(Beginning of Text for analysis)

We had only just begun our research in the Bering Strait and into the Chukchi Sea Wednesday when word came up from the Chief Scientist that one of the researchers was suffering severe lower back pain.  After consultations it was decided that we should divert from our research program and transit immediately towards Point Barrow to discharge the patient ashore to obtain medical attention.  Though not an emergency it was important for the patient to get more advanced medical attention as soon as practicable.  Arriving off Point Barrow Thursday morning the initial plan was to stand off and carry out a boat transfer, however sea conditions precluded a beach launch and recovery necessary off Barrow and could have exacerbated the patient’s ailment.  We stood off about 6 miles from shore to wait the weather.

(End of Text for analysis)
(Beginning of Extracted material)

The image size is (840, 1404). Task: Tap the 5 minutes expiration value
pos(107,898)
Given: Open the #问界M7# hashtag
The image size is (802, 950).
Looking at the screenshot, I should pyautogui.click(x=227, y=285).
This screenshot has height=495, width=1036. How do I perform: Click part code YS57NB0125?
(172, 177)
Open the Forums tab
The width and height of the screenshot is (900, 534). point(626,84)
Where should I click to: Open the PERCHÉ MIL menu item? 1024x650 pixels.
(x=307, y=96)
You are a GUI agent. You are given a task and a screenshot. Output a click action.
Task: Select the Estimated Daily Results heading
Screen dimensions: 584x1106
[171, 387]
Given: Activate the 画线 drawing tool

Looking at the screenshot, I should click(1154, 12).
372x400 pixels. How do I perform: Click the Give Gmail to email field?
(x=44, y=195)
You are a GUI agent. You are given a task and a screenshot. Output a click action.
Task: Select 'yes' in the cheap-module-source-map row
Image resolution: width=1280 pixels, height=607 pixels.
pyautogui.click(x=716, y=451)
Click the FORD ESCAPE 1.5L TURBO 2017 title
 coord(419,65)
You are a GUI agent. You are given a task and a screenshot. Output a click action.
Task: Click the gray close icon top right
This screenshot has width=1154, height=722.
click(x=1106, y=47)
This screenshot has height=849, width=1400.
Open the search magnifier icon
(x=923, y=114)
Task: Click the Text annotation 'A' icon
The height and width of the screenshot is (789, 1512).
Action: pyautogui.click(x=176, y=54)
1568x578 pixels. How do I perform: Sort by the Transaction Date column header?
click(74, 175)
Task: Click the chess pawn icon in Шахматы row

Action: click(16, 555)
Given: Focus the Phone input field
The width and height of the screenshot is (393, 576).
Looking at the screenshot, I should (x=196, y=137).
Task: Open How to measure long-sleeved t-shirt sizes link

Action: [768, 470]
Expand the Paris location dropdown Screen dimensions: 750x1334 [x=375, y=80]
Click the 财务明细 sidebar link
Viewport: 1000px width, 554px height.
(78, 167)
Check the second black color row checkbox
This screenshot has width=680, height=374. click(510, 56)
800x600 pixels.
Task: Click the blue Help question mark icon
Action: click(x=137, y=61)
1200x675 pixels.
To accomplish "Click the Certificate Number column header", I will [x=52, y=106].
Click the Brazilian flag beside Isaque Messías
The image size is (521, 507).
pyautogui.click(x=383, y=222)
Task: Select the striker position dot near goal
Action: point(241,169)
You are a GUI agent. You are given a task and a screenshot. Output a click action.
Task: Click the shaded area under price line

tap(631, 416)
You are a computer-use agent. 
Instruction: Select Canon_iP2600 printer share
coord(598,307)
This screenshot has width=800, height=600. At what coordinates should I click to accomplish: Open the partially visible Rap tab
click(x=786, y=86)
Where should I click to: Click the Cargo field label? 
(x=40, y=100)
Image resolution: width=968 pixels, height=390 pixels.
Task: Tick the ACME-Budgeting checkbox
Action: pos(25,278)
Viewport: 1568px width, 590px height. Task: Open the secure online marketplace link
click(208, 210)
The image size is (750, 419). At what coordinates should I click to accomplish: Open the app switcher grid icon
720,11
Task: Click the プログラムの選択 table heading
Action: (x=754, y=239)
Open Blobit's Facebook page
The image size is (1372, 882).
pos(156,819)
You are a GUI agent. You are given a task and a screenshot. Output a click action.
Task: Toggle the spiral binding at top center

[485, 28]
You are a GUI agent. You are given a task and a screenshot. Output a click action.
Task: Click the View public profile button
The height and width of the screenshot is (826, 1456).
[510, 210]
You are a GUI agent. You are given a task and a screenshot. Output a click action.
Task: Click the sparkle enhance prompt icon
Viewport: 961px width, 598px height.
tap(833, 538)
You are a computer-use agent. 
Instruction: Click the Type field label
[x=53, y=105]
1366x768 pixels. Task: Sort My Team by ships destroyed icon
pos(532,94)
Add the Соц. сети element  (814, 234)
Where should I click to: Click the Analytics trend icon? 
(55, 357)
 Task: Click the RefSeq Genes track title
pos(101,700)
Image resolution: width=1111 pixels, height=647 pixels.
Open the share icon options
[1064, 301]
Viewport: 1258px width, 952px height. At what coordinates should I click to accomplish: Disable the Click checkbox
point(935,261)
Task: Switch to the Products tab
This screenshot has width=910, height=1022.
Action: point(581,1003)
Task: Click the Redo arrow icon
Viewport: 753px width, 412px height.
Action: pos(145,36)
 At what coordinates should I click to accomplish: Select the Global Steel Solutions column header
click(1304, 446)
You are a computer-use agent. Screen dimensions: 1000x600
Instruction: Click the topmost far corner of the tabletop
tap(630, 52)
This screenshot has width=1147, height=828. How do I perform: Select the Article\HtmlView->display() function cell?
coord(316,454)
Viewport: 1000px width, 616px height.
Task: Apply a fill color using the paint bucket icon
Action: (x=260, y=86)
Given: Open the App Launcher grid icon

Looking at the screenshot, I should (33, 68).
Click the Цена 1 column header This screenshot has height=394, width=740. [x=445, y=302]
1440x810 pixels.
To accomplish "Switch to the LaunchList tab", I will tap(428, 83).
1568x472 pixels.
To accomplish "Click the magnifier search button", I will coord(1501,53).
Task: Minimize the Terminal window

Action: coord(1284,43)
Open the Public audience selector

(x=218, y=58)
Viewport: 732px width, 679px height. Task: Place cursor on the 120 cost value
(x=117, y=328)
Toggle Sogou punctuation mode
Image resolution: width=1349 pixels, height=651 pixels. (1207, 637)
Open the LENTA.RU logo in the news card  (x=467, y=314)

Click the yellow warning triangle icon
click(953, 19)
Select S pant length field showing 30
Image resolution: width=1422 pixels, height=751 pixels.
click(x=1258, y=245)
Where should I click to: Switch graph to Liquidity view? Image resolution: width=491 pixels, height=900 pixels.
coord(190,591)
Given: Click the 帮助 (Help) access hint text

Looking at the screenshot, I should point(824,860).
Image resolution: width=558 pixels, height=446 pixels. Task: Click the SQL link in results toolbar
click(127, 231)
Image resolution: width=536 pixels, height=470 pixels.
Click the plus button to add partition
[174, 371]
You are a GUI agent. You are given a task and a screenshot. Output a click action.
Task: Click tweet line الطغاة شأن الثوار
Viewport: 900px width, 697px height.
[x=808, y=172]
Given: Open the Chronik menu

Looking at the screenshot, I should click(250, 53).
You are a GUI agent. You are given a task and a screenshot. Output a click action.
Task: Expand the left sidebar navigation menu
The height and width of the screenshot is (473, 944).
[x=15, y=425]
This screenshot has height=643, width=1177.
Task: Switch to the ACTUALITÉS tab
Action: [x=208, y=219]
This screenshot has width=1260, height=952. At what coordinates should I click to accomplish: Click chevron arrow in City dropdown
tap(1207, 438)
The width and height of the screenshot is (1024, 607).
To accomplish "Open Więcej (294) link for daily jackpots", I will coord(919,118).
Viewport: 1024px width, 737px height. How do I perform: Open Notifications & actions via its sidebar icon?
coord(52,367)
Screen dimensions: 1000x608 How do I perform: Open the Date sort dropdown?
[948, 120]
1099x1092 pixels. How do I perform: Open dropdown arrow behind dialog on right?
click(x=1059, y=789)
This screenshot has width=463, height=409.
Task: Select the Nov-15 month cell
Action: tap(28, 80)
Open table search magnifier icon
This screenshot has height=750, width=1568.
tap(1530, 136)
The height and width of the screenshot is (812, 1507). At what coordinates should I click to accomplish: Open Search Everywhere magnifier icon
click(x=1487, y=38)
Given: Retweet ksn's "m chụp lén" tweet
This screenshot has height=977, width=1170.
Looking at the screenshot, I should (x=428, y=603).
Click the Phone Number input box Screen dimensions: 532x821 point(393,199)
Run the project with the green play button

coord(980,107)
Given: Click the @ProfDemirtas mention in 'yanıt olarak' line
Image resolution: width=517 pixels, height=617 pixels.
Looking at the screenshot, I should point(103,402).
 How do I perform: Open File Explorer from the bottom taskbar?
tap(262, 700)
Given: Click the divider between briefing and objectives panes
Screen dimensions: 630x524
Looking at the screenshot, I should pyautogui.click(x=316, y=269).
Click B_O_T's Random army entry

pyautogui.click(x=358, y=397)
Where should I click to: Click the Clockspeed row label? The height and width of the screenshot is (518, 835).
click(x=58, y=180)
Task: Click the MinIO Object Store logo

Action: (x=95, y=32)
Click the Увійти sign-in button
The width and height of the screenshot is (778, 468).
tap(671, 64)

(End of Extracted material)

# Study questions:
1. Revise the Bering Strait account starting at the words "We had only" and ending after "wait the weather.", replacing "Chief Scientist" with "expedition leader".
2. Pick up the Bering Strait account where its final sentence ends and keep it going.
The rows have nothing to do with the Bering Strait account.

# Answers:
1.
We had only just begun our research in the Bering Strait and into the Chukchi Sea Wednesday when word came up from the expedition leader that one of the researchers was suffering severe lower back pain.  After consultations it was decided that we should divert from our research program and transit immediately towards Point Barrow to discharge the patient ashore to obtain medical attention.  Though not an emergency it was important for the patient to get more advanced medical attention as soon as practicable.  Arriving off Point Barrow Thursday morning the initial plan was to stand off and carry out a boat transfer, however sea conditions precluded a beach launch and recovery necessary off Barrow and could have exacerbated the patient’s ailment.  We stood off about 6 miles from shore to wait the weather.

2.
Just by happenstance two USCG Jayhawk helicopters were in Barrow on training.  Though the patient onboard RV Mirai was not suffering life-threatening injury, North Slope Borough Rescue requested one of the helicopters to assist in a medevac from the ship. (For a number of years now USCG District 17 has conducted annual Operation Arctic Shield redeployment and pre-positioning of a number of search and rescue assets, however this year budget restrictions precluded the actual operational deployment of assets to Point Barrow for the duration of the navigational season). The flight crew took up the request and in typical professional manner USCG Rescue 60003 launched from Rogers Memorial Airfield in Point Barrow and headed towards RV Mirai just offshore.  Once overhead the crew contacted RV Mirai, discussed the situation with the Ice Navigator onboard acting as communications link, decided on hoisting from the after deck and then lowered a rescue swimmer when the ship was ready.  In short order the patient was secured in a stretcher and he and his personal effects were hoisted into the helicopter above.  He would soon be under professional medical care and with his wife who had flown in from Seattle the same morning to be with her husband.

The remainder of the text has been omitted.